Another 70 vegan trademarks were filed in 2020 as food manufacturers continue to follow the vegan trend, with 265 vegan trademarks now registered in the food and drink sector in the last five years, says corporate commercial law firm EMW.
The number of vegan trademarks applications in 2020 is the second-highest on record behind the all-time high of 92 in 2019 as the popularity of vegan diets continues to increase.
Vegan food and drink is continuing to develop into a major market for food manufacturers. European retail sales of meat and dairy alternatives have grown by almost 10% per year from 2010 to 2020.
According to Deloitte, the plant-based alternative market is set to grow from €1.5 billion in 2018 to €2.4bn by 2025 in Europe, with the UK being the largest market.
EMW says that demand for new vegan foods is one of the main drivers of the rising R&D spend of the largest 30 food and drink manufacturers, which has grown 43% from £4.4 billion to £6.3 billion per year in the last 5 years.
These major food businesses have sought to protect their new vegan product lines with trademarks to stake out valuable intellectual property in a fast-growing market.
In November, McDonald’s announced it would debut a line meat alternative product in 2021 called McPlant, while sausage manufacturer Richmond recently launched vegan meatballs and mince.
The rise in demand for vegan products has made vegan food manufacturers attractive investment targets in recent years. This trend has continued in the last year, with French food conglomerate Danone acquiring US vegan brand Follow Your Heart, best known for its egg-free mayonnaise ‘Vegenaise’ in January 2021.
In April 2020, UK coconut-based dessert maker The Collaborative raised $7m in Series A funding from US venture capital fund PowerPlant Ventures, which has previously backed Beyond Meat, now one of the largest makers of meat alternatives.

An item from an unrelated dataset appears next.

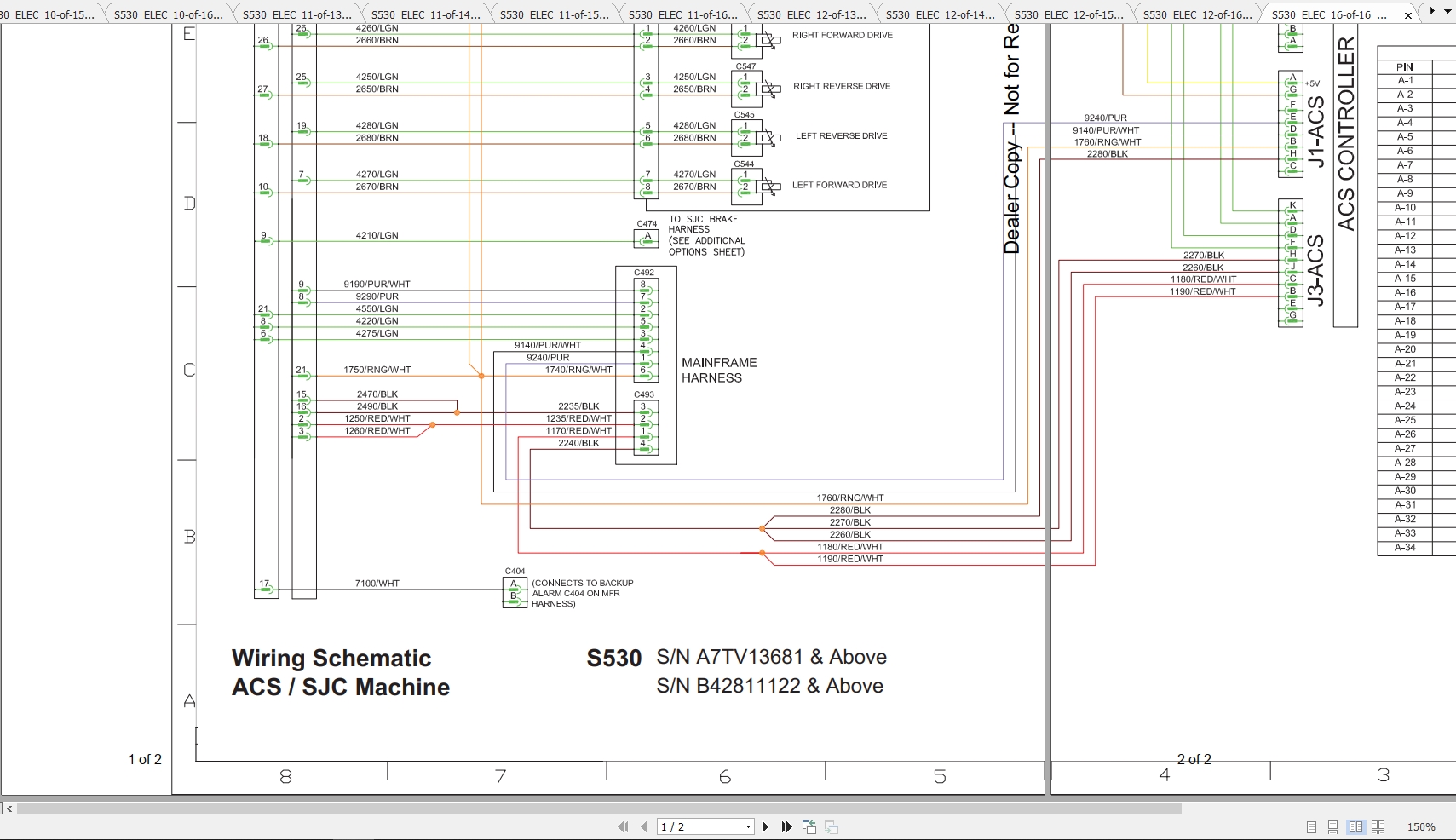Switch to the S530_ELEC_11-of-14 tab
This screenshot has height=840, width=1456.
pyautogui.click(x=426, y=13)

“With greater consumer concern over food sustainability, vegan products have exploded in popularity in the last decade,” said Daisy Divoka, Senior Associate at EMW.
“Those issues driving increased adoption of vegan diets are only going to become more pressing in the future. This trend still has a long way to run and will inevitably be influenced further by changes in our lifestyle as a result of the COVID-19 pandemic.”

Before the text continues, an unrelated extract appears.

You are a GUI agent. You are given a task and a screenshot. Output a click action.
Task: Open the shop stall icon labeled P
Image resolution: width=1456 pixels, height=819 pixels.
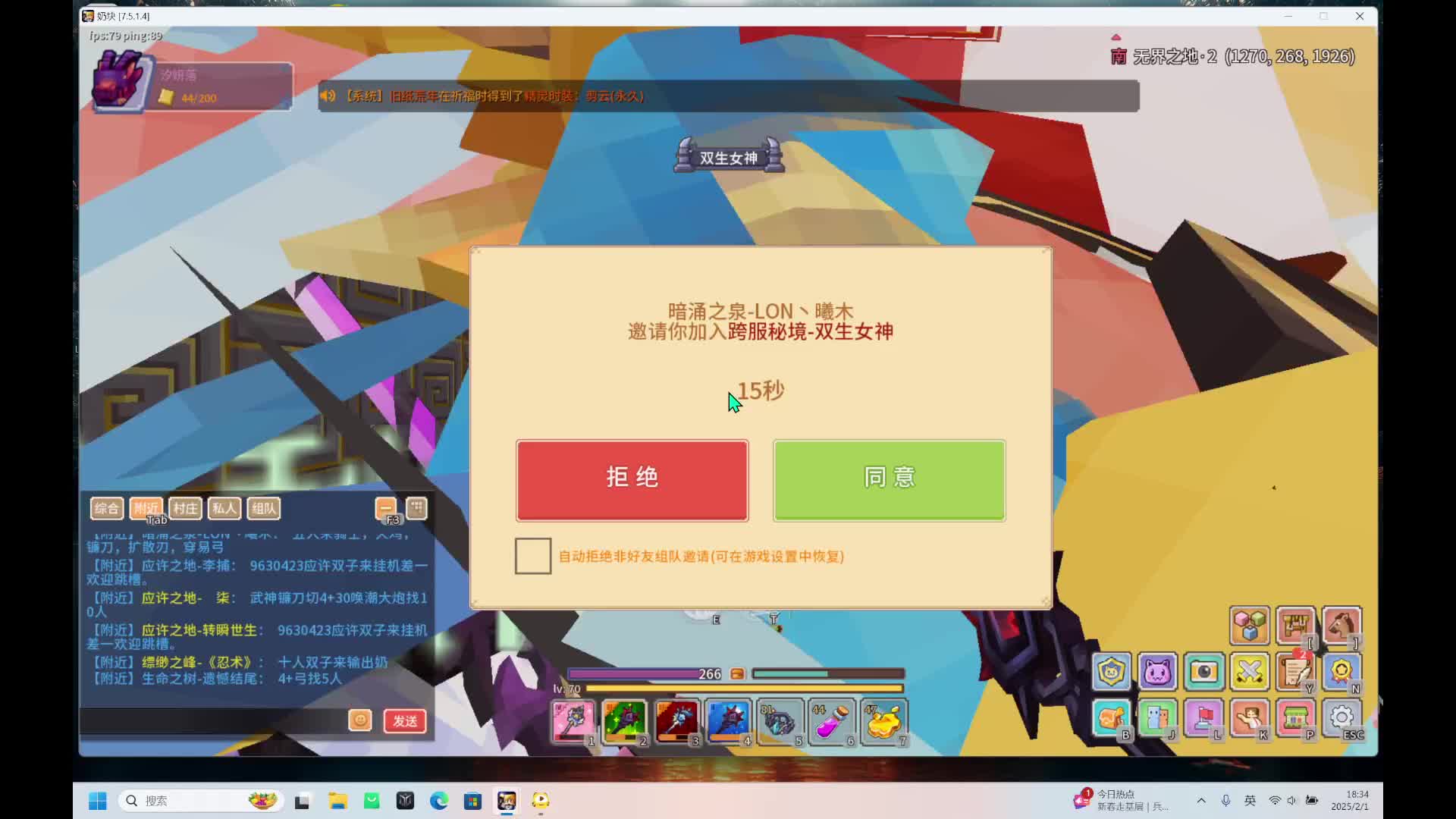coord(1295,717)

“Companies are seeing greater value in vegan products and are spending more on their development as well as protection for them.”
“Now, large players are spending money on developing new, vegan alternatives to animal products as the market continues to move in that direction. This means they are also having to invest more in protecting that valuable intellectual property through trademarks and patents.”